**DOCUMENT EXCERPT**
■ ■ ■

Archaeological evidence shows that these early settlements had already developed distinctive features of later Egyptian civilization before 4000 BC. By that date burials in Upper Egypt were already being made with the body on its side facing west, the home of the setting sun, with provisions, food offerings, and hunting equipment being left for the afterlife. Emmer wheat, barley, and flax, the staples of Egyptian farmers, were being cultivated. During the second half of the fourth millennium, the four to five hundred years before the first recorded unification of Egypt, the scattered agricultural communities of the valley grew larger. The expansion of settlements such as Naqada and Hieraconpolis may reflect their position on the trading routes to the gold mines of the eastern desert but this was also a region of agricultural diversity. Hieraconpolis, a site that has now been excavated over a hundred years, grew dramatically between 3800 and 3400 and may have been home to five to ten thousand inhabitants. At Naqada north of Hieraconpolis there was a walled town as early as 3600 BC and a major cemetery with 3,000 tombs. Naqada has given its name to the culture that persisted between 3800 and 3000 Bc, one that spread throughout Upper Egypt. The rise of these cities coincides with more sophisticated craftsmanship. Graves are becoming richer, with goods now made in gold, copper, and a variety of stones. Pottery from Hieraconpolis is beautifully made and its standard style suggests a select group of elite craftsmen working to common models. Among the luxury items are decorated maceheads, always a symbol of power in Egypt and often found buried in the more opulent tombs in the cemetery at Hieraconpolis.

■ ■ ■

**WRITTEN INSTRUCTION 1**
Answer these questions about the passage on early Egyptian settlements:
(a) In which direction did the body face in Upper Egyptian burials before 4000 BC?
(b) How many tombs did the major cemetery at Naqada contain?
(c) In which materials were grave goods now being made?
**WRITTEN INSTRUCTION 2**
Resume the passage on early Egyptian settlements from its final sentence, adding one paragraph in the same style.

**RECORDED INFORMATION**

■ ■ ■

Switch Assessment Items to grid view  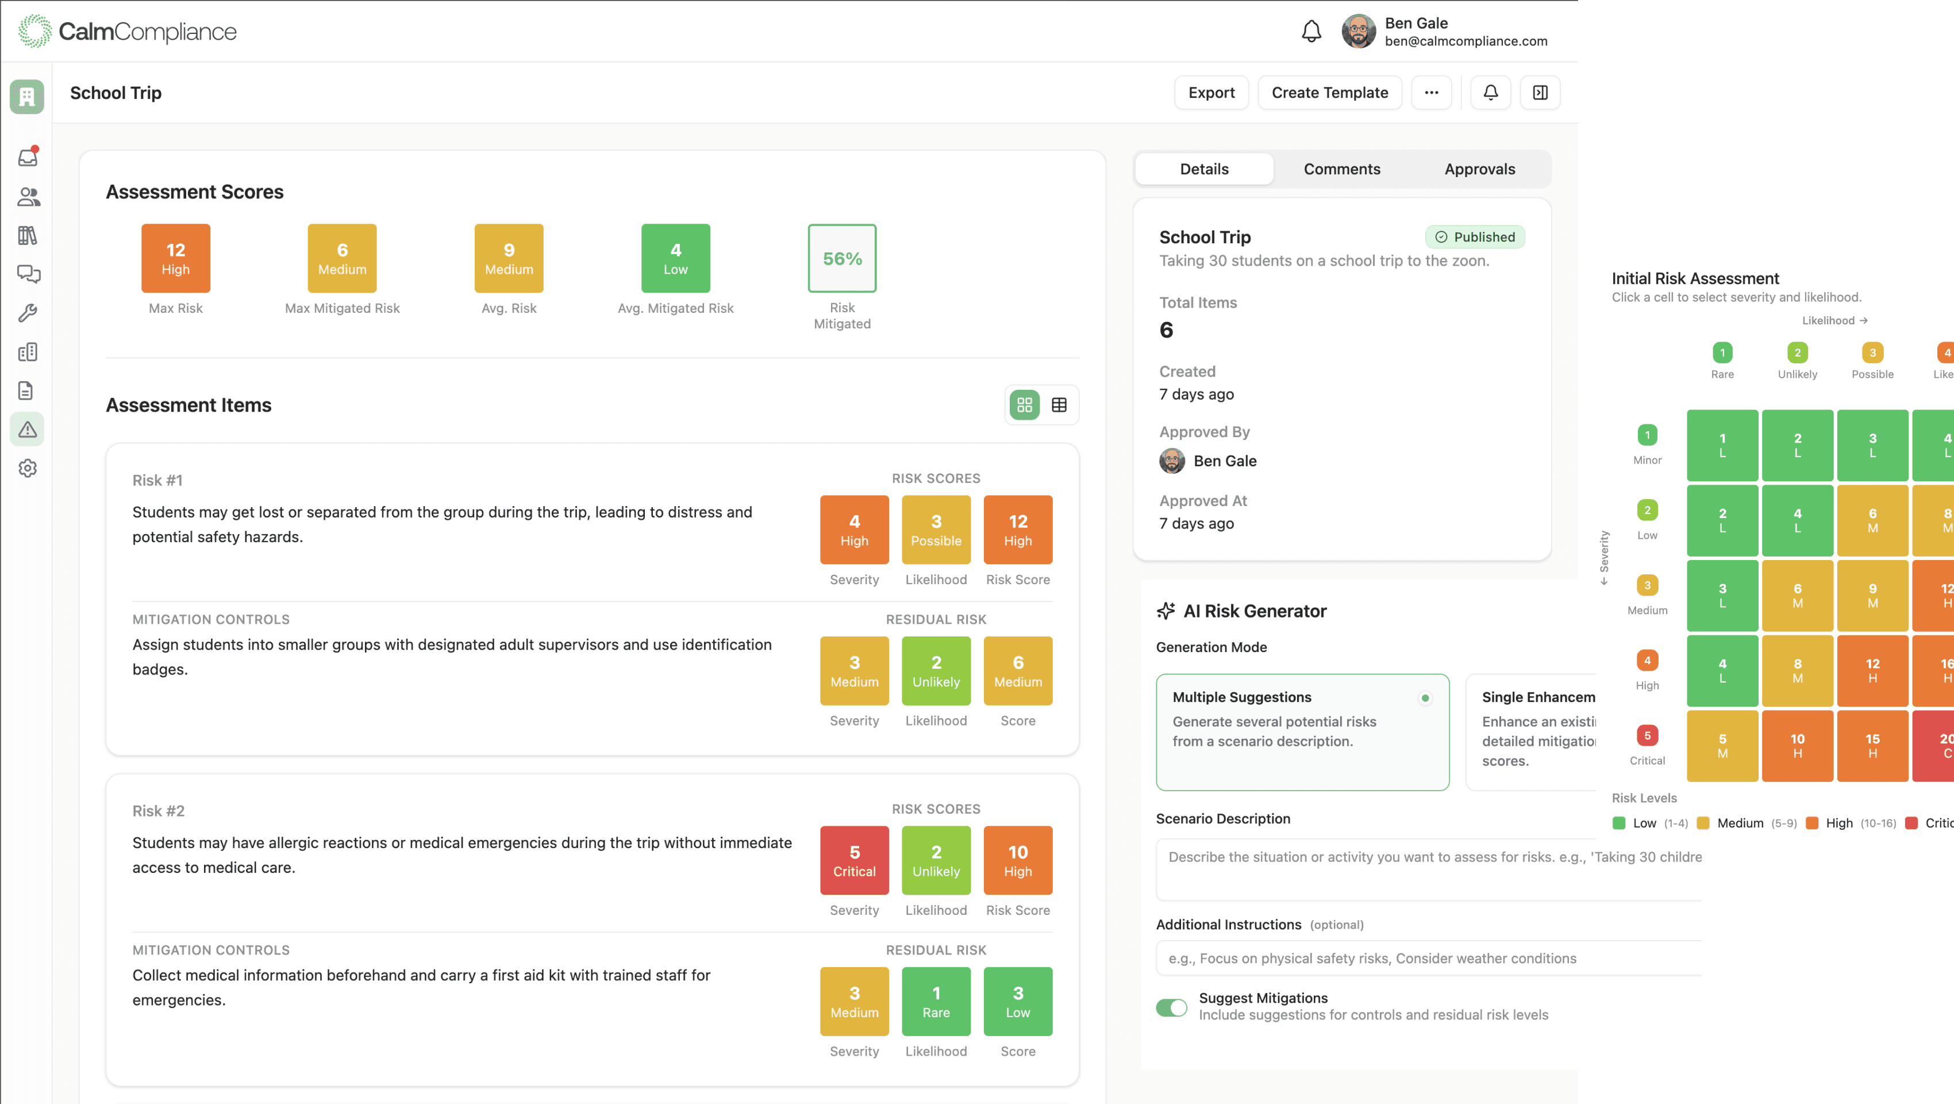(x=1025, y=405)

■ ■ ■

**EXERCISE RESPONSE 1**
(a) West, the home of the setting sun.
(b) 3,000 tombs.
(c) Gold, copper, and a variety of stones.

**EXERCISE RESPONSE 2**
The need for finer raw materials acted as the catalyst to open Egypt to a wider world. The Nile valley provided clay for pottery and mudbricks but little wood. Flint was the only immediately accessible stone (and was fashioned into fine ceremonial knives). Anything else, the fine white limestone from the rocks which lined the valley, the hard stones, granite and diorite, gold, copper, or semi-precious stones, had to be quarried or mined from the surrounding desert or traded from further afield. This required an ordered society able to organize expeditions across the inhospitable desert. By the end of the fourth millennium contact had been made as far as Mesopotamia. Cylinder seals have been found in Egypt that echo those of Sumer, and designs from them or from actual buildings may have inspired the form of the fa9ades of Egyptian mudbrick tombs. Palaces adopt from Mesopotamia the same pattern of alternating recesses and buttresses for their fa9ades that were used for temples there. The concept of writing, first found in Egypt on a set of inscribed labels in a royal tomb in Abydos dating from about 3100 Bc, may have evolved parallel with but possibly earlier than in Sumer. Both Sumerian cuneiform (see above, p. 24) and Egyptian hieroglyphs (see below) used the same convention of combining signs to represent the sound of a word with others to represent its meaning.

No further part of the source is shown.